Hermetic Library Fellow T Polyphilus reviews Xombi [Amazon, Publisher, Local Library] by John Rozum, Fraser Irving, & al.
For a book that collects a comic starting with issue #1, this really gets going in media res. It’s full of exotic supporting characters who get defined on the fly. While the Xombi’s powers are the result of hyper-technological “nanites,” his friends and foes seem to be mostly supernaturally religious/occult in their origins and orientations. They seem to have some larger background, because they shared in an earlier series, but they are all sort of quirky and enigmatic anyway: the tone is closer to Bob Burden than Jack Kirby. Superpowered nuns and rabbis are funny, right? Although the original Xombi from the 1990s became involved with the larger DC superhero milieu, this reboot sequence (by the original writer) is more contained. The origin story is not rehashed, but rather dribbled out through incidental allusion.
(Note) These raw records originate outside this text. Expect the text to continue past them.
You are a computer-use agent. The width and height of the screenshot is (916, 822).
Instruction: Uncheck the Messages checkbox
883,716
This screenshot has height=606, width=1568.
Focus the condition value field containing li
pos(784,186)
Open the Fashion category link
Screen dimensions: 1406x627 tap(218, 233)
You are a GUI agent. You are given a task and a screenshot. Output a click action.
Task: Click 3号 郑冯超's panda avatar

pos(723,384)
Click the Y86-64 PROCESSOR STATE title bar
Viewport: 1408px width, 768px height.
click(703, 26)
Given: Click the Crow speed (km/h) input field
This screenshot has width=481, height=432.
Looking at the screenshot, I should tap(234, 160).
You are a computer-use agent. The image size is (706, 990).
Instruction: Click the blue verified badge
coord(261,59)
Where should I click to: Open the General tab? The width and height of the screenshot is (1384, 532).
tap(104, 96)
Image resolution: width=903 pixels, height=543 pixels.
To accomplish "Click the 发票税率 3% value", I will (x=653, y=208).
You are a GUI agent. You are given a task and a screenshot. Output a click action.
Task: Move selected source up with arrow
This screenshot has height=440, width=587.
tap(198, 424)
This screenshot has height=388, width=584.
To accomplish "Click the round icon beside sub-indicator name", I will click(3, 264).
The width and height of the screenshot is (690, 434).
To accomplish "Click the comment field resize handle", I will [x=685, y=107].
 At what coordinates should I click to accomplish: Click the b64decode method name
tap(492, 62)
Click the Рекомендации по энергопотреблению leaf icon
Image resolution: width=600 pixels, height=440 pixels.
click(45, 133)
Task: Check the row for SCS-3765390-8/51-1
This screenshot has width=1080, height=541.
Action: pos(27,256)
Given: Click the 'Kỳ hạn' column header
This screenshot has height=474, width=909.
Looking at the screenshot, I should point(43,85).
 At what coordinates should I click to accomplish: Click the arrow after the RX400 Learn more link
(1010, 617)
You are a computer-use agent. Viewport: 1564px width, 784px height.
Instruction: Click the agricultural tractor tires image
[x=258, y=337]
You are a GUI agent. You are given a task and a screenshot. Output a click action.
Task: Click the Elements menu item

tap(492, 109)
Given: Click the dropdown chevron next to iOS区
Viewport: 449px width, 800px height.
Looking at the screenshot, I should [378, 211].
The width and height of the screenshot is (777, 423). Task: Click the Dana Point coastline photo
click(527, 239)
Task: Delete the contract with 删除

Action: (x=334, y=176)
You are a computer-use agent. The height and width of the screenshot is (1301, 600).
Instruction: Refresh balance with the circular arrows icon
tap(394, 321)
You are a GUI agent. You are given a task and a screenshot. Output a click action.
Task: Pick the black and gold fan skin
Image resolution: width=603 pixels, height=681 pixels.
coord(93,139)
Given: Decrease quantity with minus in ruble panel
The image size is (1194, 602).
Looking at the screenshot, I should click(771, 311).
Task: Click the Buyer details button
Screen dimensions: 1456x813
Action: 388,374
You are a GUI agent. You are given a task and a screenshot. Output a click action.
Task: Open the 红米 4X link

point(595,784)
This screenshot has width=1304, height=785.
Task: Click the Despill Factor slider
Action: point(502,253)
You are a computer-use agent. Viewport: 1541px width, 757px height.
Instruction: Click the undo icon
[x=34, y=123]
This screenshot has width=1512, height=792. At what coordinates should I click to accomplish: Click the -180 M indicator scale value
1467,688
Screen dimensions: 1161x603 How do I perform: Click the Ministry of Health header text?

I was motivated to pick this up to read because the art looked good: Frazer Irving provides expressive painted panels throughout, and there are a generous number of full-page tableaux. The six issues of the new series conclude a distinct plot arc “The Ninth Stronghold,” and the 2009 re-debut of Xombi in The Brave and the Bold 26 is appended to these. Scott Hampton’s art in the latter is looser and more expressionistic.